_What needs to be done_
Find out how many lines in the records have the string "date" in them, and state only that number.

--- Dataset entries ---

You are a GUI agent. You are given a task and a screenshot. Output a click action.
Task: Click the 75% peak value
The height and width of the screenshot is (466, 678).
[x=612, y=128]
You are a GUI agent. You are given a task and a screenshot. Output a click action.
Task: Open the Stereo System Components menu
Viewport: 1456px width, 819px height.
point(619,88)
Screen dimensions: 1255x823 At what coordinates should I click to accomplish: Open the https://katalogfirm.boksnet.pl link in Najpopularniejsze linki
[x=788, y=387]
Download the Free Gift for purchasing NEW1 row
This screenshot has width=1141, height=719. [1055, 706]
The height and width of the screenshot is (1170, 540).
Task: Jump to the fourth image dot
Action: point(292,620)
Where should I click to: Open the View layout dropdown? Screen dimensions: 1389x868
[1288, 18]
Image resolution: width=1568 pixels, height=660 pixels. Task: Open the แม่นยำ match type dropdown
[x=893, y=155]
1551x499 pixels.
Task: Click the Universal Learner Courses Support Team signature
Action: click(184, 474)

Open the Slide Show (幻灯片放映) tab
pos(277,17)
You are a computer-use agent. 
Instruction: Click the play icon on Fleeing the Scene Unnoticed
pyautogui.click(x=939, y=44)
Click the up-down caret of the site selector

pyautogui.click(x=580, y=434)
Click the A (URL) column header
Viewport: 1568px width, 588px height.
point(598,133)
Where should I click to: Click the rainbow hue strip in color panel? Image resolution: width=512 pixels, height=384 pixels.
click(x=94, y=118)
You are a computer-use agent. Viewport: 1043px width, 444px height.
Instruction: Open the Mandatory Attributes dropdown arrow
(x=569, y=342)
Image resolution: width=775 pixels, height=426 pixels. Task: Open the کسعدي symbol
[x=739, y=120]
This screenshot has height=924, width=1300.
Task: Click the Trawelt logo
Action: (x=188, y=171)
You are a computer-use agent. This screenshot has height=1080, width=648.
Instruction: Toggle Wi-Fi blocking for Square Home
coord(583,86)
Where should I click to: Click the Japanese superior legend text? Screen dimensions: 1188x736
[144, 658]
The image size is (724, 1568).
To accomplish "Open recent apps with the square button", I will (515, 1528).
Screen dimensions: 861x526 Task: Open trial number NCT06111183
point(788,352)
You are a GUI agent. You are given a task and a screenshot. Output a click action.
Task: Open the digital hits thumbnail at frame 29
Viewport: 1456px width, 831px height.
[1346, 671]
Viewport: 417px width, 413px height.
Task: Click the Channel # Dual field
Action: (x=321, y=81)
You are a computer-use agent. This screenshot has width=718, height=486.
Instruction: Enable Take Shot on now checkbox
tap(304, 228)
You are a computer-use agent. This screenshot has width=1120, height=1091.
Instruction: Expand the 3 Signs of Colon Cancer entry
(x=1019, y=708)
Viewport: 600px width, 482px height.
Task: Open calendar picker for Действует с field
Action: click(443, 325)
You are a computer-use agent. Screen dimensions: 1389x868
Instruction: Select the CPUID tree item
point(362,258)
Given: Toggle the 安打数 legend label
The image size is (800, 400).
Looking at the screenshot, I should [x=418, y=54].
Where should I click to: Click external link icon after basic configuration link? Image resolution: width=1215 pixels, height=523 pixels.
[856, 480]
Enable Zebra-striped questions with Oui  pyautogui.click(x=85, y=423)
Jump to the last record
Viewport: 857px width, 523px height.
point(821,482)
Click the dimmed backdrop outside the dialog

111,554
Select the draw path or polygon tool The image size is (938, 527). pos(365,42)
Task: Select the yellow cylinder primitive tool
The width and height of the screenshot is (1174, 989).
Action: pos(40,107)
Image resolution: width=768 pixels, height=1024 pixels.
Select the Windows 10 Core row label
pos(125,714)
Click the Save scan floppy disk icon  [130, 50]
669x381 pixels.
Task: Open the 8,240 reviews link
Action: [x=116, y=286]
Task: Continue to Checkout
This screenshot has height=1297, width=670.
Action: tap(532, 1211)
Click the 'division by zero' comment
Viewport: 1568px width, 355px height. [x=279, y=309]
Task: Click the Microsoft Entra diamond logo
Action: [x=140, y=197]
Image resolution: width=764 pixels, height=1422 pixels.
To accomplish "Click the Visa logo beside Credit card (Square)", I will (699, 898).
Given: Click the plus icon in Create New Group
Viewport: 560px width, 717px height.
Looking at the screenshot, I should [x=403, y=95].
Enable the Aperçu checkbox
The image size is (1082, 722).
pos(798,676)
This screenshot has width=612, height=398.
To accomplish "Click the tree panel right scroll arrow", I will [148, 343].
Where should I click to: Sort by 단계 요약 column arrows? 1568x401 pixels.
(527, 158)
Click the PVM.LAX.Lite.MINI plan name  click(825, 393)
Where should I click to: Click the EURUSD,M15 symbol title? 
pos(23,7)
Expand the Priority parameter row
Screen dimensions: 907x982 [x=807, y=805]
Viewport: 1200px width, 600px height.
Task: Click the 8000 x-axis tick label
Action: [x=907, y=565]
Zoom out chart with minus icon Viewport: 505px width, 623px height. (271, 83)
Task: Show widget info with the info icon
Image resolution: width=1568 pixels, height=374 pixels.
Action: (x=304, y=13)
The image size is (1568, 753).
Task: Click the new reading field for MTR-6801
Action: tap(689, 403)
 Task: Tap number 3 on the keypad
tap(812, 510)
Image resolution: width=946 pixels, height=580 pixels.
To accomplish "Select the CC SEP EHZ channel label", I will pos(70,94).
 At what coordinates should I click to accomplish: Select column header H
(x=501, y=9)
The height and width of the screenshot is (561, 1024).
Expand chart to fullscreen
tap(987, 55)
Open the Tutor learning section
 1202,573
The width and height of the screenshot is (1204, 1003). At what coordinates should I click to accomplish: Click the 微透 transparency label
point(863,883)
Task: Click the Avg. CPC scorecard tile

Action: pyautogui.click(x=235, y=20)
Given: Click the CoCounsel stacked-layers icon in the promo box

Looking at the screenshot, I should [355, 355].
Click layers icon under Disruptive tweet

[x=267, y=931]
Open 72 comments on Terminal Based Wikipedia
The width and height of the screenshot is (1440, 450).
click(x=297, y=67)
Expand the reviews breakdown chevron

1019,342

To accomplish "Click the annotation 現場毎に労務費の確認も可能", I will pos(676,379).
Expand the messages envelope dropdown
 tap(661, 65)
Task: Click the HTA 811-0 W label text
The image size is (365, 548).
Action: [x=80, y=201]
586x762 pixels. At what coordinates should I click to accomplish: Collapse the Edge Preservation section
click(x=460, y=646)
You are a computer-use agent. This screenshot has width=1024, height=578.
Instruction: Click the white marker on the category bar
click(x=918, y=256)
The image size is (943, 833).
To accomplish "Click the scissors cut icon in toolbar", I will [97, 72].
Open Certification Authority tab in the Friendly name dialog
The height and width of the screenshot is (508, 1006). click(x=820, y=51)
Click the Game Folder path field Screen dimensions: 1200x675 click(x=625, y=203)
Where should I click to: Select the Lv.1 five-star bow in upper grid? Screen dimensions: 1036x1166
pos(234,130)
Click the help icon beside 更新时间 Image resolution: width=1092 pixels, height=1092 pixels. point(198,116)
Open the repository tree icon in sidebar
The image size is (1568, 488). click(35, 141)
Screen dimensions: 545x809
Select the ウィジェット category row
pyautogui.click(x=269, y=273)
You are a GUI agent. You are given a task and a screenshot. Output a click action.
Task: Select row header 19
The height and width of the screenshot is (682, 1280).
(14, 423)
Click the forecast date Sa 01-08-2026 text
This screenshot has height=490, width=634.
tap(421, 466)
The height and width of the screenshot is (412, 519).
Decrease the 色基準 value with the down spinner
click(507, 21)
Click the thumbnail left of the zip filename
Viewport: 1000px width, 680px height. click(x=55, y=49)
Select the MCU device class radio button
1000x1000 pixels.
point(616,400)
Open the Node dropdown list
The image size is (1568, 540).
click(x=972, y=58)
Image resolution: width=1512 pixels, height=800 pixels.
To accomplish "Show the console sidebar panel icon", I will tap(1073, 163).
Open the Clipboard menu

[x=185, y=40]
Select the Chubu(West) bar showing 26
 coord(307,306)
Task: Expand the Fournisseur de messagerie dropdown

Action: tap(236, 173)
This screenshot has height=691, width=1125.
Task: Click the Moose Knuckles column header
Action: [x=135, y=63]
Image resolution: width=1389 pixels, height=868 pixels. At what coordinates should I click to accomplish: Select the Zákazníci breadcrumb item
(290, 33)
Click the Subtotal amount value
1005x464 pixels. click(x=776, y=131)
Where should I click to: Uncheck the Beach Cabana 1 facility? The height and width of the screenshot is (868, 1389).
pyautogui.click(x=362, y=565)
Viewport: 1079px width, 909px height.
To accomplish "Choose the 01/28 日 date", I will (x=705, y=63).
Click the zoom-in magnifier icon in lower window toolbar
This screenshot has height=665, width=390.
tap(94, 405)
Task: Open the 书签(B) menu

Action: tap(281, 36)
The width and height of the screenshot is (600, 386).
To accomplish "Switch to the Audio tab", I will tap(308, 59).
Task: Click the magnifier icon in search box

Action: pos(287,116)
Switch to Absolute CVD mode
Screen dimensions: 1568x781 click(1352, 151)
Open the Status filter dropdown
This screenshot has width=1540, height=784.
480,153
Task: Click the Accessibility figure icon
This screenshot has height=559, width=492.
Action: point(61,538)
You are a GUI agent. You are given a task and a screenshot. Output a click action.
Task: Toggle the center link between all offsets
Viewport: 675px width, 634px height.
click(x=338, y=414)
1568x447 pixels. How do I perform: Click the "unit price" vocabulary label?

---

_Written answer_
2